The actual headline inflation for June 2020 is almost 90 basis points higher at 6.98 per cent than the imputed inflation of the National Statistical Organisation (NSO), going by the State Bank of India-computed COVID Consumer Price Index (CPI).

After a hiatus of two months, the Ministry of Statistics and Programme Implementation (MOSPI) released the CPI for June 2020. The combined CPI stood at 6.09 per cent for June 2020, compared to 6.27 per cent in May 2020 (imputed).

SBI’s Economic Research Department (ERD), in its report titled ‘Ecowrap’, observed that the Covid-19 pandemic has also introduced an outlet bias, as a large share of total spending moved online that is charging a mark-up over offline prices. Most retailers in these platforms tend to have higher prices than in their physical stores, it added.

The Department underscored that: “Since this is not accounted in the data collection methodology used by the NSO, the change in spending outlets could cause another downward bias in the headline CPI as computed by NSO. If NSO considers online prices, there would be further 10/15 basis points impact on CPI inflation.” One basis point is equal to one-hundredth of a percentage point.

Discretionary card spends down

The ERD has assessed that the proportion of non-discretionary to discretionary card spends that was 65:35 in the pre-lockdown period is now approximately 80:20, with a pronounced downward bias for discretionary spends.

“Given this observation, we estimated the shifting consumption expenditures and thereby readjusting the consumer weightages in CPI. We call this measure SBI Computed COVID CPI.

“Based on our new weights, as per our SBI Computed COVID CPI, the actual headline inflation is much higher than the imputed inflation,” the report said.

Under-reporting CPI

SBI’s  ERD observed that due to non-availability of data, the index for the sub-groups, say, for example ‘Clothing & Footwear’ group, were imputed by simply using its last quoted price scaled up by the relative increase in CPI of the current month / June to that of the last observed month / March.

“However, this is a pure statistical exercise by the NSO without even understanding the problem that distorts and even under-reports the headline CPI.

“With lockdowns, the fixed basket on which inflation is calculated is totally irrelevant, as many of those typical items, particularly services, are no longer available / disappearing product problem,” said Soumya Kanti Ghosh, Group Chief Economic Adviser, SBI.

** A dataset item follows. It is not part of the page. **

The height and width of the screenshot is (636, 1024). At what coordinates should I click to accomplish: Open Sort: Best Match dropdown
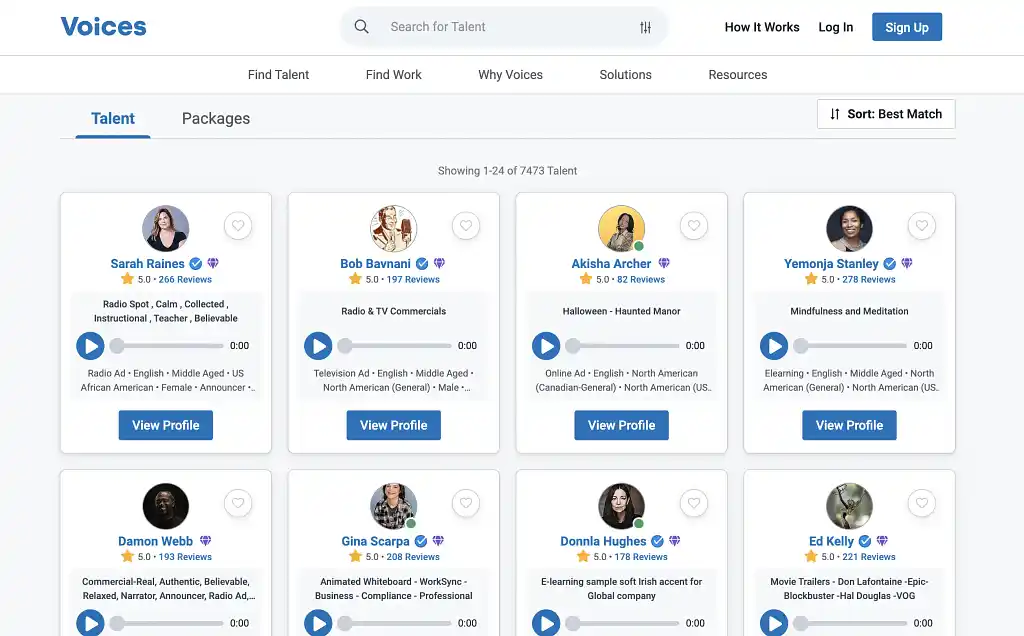click(885, 114)
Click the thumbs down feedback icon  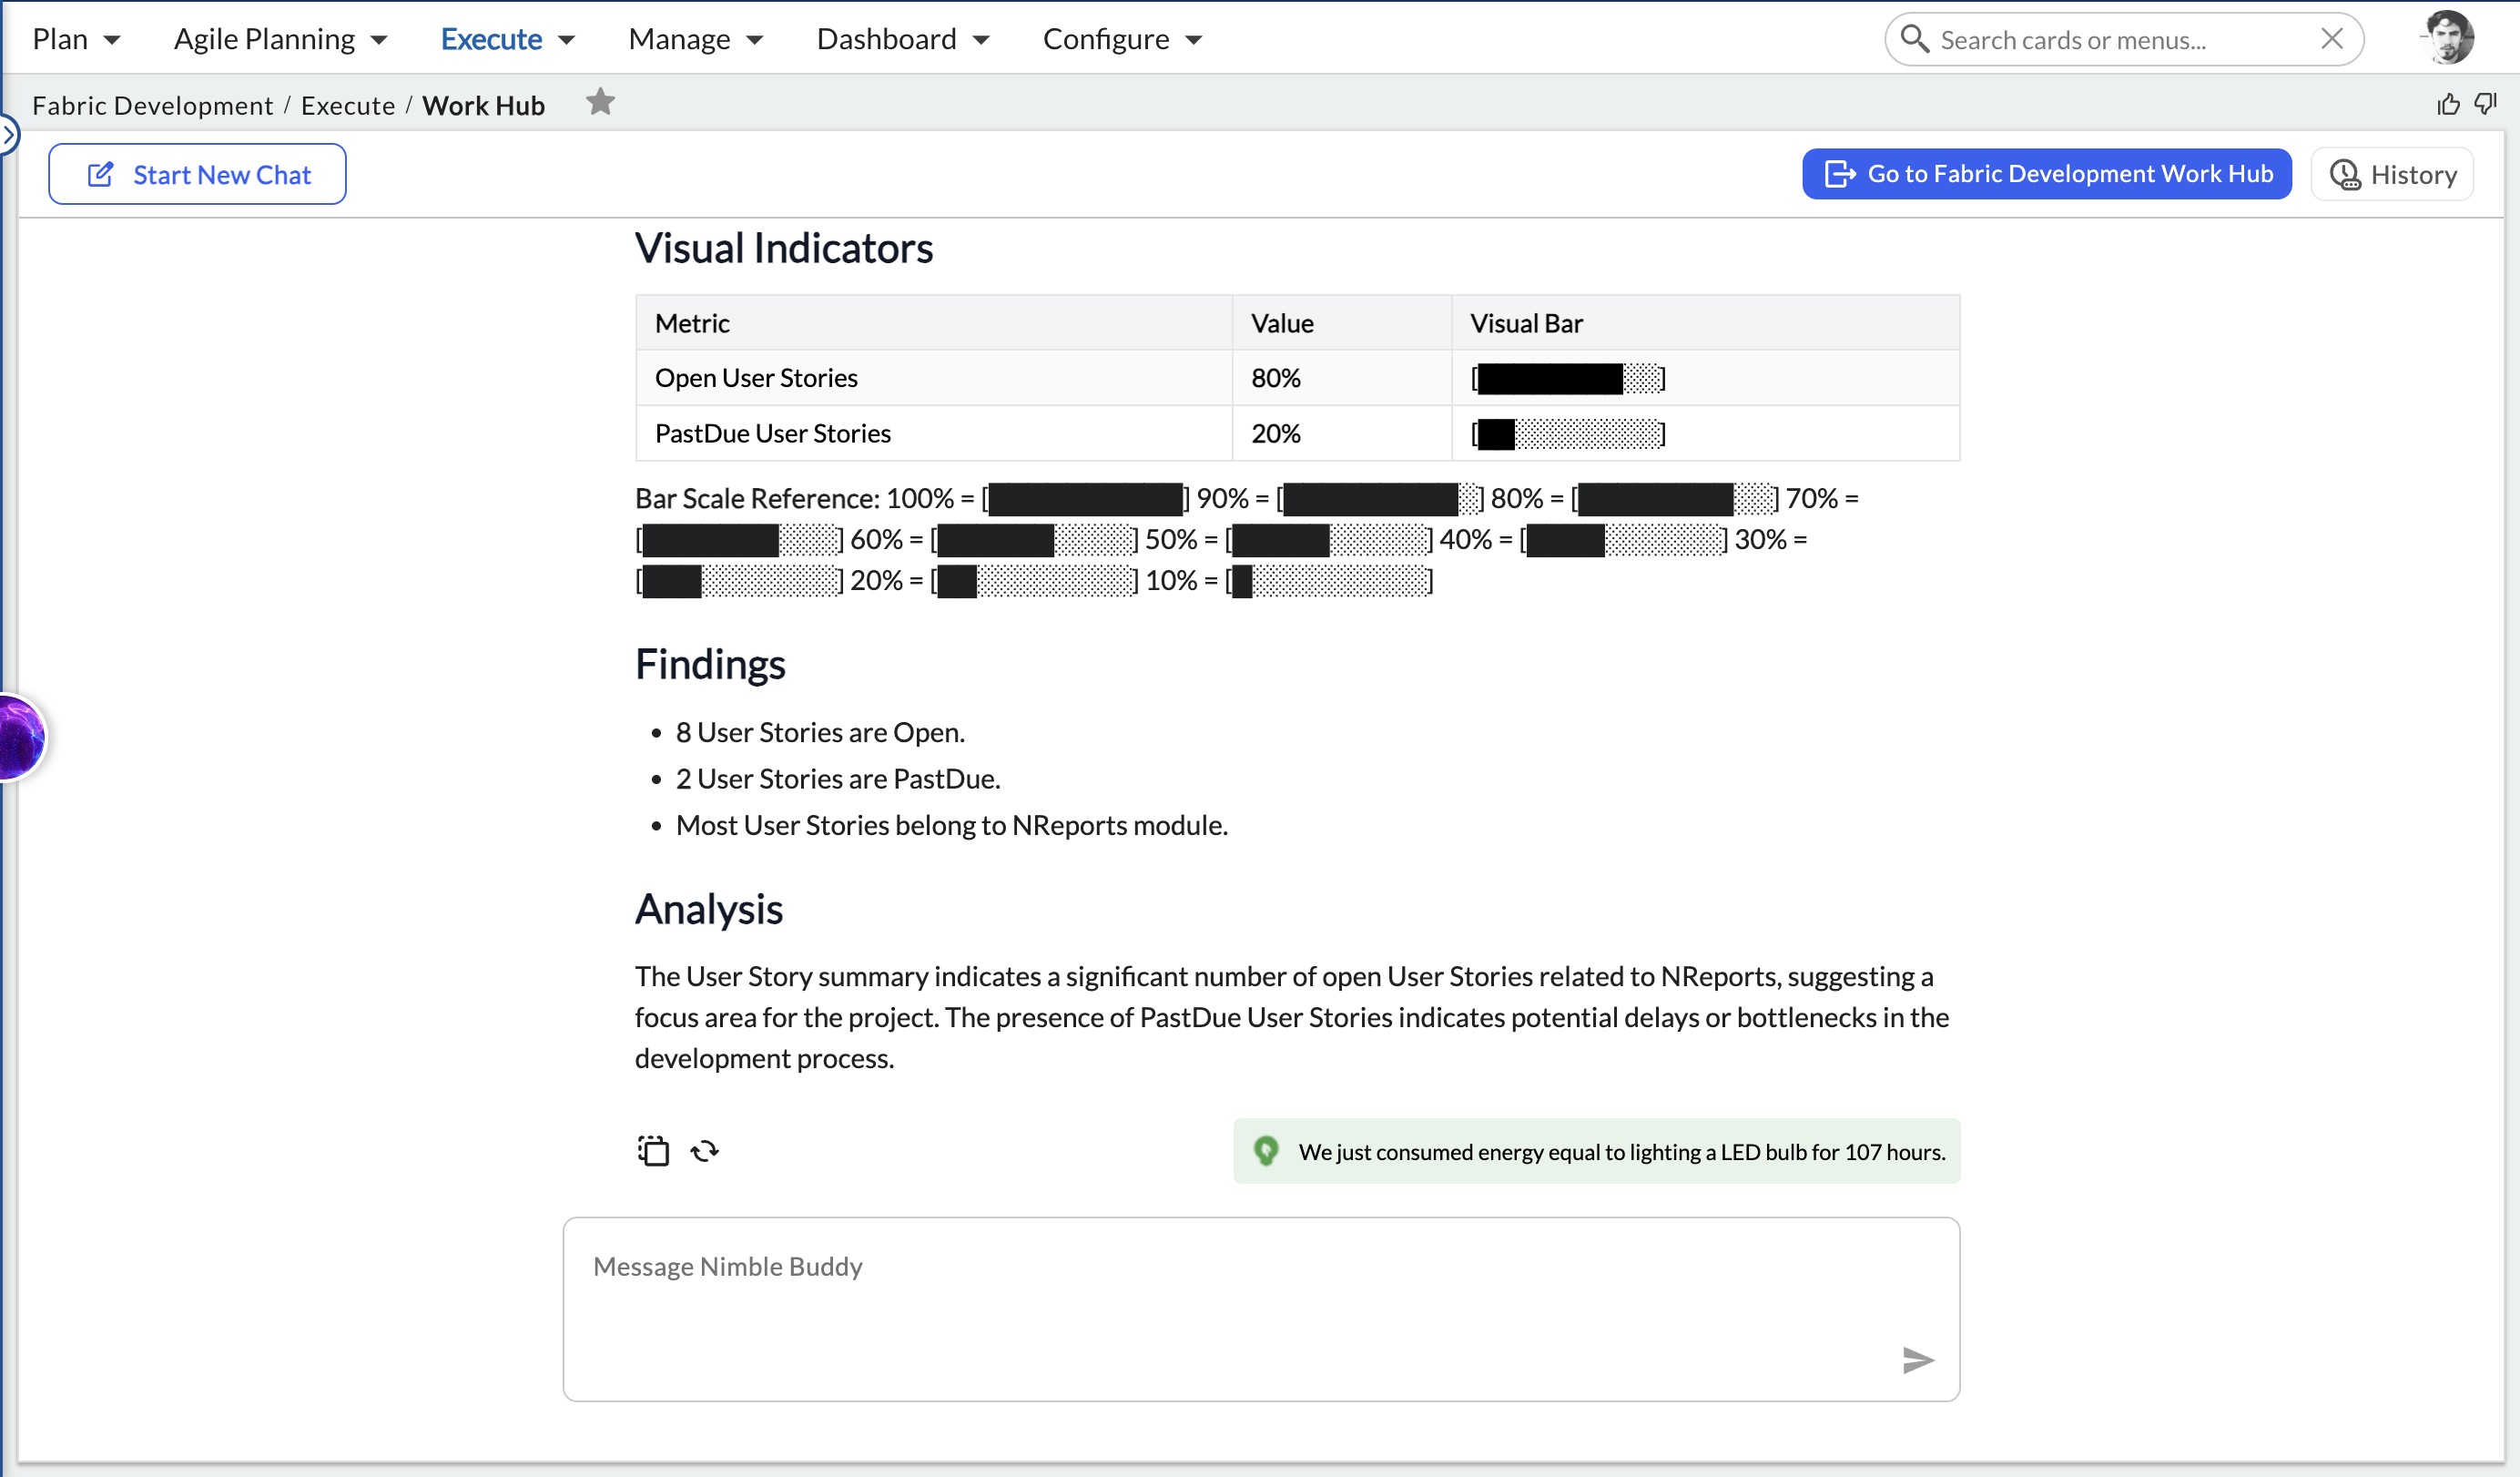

For example, in the Indian context, the share of products within the Services category with missing prices in the headline CPI was 22.4 per cent in April 2020 as imputed by the NSO, the report said.

Hence, extrapolating the price trends of the overall CPI basket (which were largely driven by food and fuel sub groups) to key Core components such as Clothing, Footwear, etc. by the NSO, is puzzling and incorrect, it added.

“This has resulted in a paradoxical problem of a significant jump in prices of commodities like Clothing and Footwear and even intoxicants in April when the country was in the midst of the strictest lockdown and these commodities were not even consumed,” Ghosh said.

MPC decision: Hard one to make

With the onset of the Covid-19 pandemic, the report observed that India, alongwith the majority of middle and low-income countries, has been experiencing rising consumer prices.

The pandemic accelerated the recent global trend of disinflation. The average annual inflation rate plunged from 3 per cent in February 2020 to 1.6 per cent in April 2020.

Ghosh noted that: “In the case of India, we believe that inflation will remain at elevated levels for the next few months due to supply-side constraints and labour shortage, rather than due to fiscal deficit and external factors, except crude.

“However, the situation is extremely volatile and uncertain and the previously published numbers can see revisions.”

In this context, he felt that a decision (for rate cut) in the forthcoming Monetary Policy Committee (MPC) meeting will be a hard one to make.

“However, with real consumption set to be adversely impacted, governments and central banks in respective countries will be more concerned with the welfare implications of the pandemic on real consumption.

“To that extent, while an August rate cut looks difficult / touch and go, we still believe RBI could be looking through the CPI numbers through the cycle and not at a point in the cycle,”said Ghosh.